- [EXTRACTED TEXT]:
--- BEGIN ---

Usage: pg2parquet export [OPTIONS] --output-file --host --dbname

Options: -o, --output-file Path to the output file. If the file exists, it will be overwritten

-q, --query SQL query to execute. Exclusive with --table

-t, --table

Which table should be exported. Exclusive with --query

  --compression <COMPRESSION>
      Compression applied on the output file. Default: zstd, change to Snappy or None if it's too slow

      [possible values: none, snappy, gzip, lzo, brotli, lz4, zstd]

-H, --host Database server host

-U, --user Database user name. If not specified, PGUSER environment variable is used

-d, --dbname

-p, --port

  --password <PASSWORD>
      Password to use for the connection. It is recommended to use the PGPASSWORD environment variable instead, since process arguments are visible to other users on the system

  --macaddr-handling <MACADDR_HANDLING>
      How to handle `macaddr` columns

      [default: text]

      Possible values:
      - text:       MAC address is converted to a string
      - byte-array: MAC is stored as fixed byte array of length 6
      - int64:      MAC is stored in Int64 (lowest 6 bytes)

--- END ---

- [RAW DATA]:
--- BEGIN ---

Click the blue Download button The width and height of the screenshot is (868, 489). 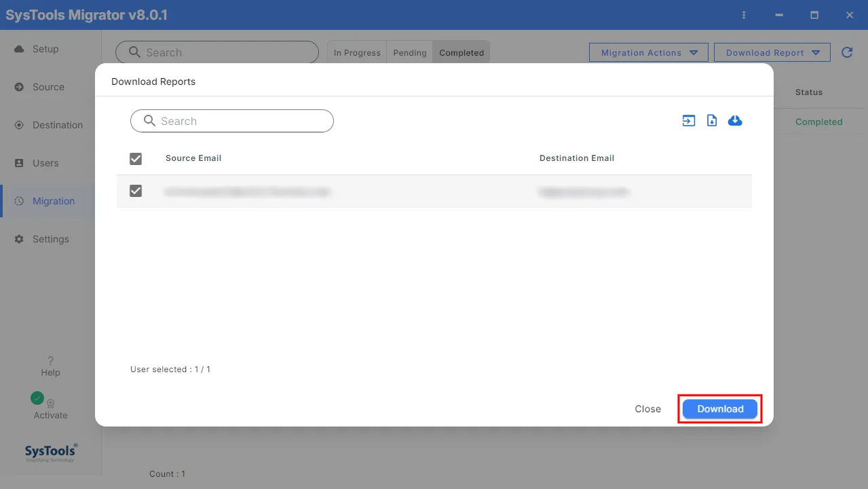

--- END ---

- [JOBS]:
1. Using the pg2parquet help text, say whether each statement agrees with it: (a) --query and --table may be given together; (b) when --user is omitted, the PGUSER environment variable is used; (c) macaddr columns are stored as a byte array unless another option is chosen. Answer yes or no for each and quote the words that decide it.
2. List every possible value the pg2parquet help text gives for the --compression option.

- [THE RESPONSES]:
1.
(a) No: "Exclusive with --table"
(b) Yes: "If not specified, PGUSER environment variable is used"
(c) No: "[default: text]"

2. none, snappy, gzip, lzo, brotli, lz4, zstd